Tonight is the New Hampshire Republican Primary. Most pundits and analysts are claiming that there is no surprise who will win the primary. Governor Mitt Romney is a heavy favourite, polling over 30% consistently. However, I would remind readers that Barack Obama was expected to win in New Hampshire, but was crushed by Hillary Clinton when the votes were counted.
Given that most people accept Mitt Romney will come in first the tension has transformed into who will come in second, and how narrow will Romney’s victory be. If Romney’s win is in single digits, it will be viewed as a considerable show of weakness. Likewise, he could win in a massive 20+ point landslide and start steamrolling the rest of the nomination.

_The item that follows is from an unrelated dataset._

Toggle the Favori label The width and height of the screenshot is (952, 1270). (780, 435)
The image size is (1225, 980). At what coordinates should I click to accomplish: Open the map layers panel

Strongest contenders for second place are Rep. Ron Paul and Gov. Jon Hunstman. Huntsman is depending on a strong showing here to continue. I believe he needs to win over 15% of the vote to stay alive and over 20% will show a decisive win. Congressman Paul will likely do very well, but fail to garner the media attention such a victory deserves.
The real battle is South Carolina, which is voting on January 21. This is the last shot for a number of strong conservatives left in the field. On a poor performance Governor Rick Perry is almost assuredly to drop out. However, just like with Iowa, with so many conservatives splitting the vote, Romney might win again.
So, in the results look for how well Mitt Romney does, who comes in second, and who well Jon Huntsman and Ron Paul do. New Hampshire loves surprises, and their open primary (anyone can vote in the Republican Primary – Republicans, Independents and Democrats) process really allows for it. Be sure to have your popcorn.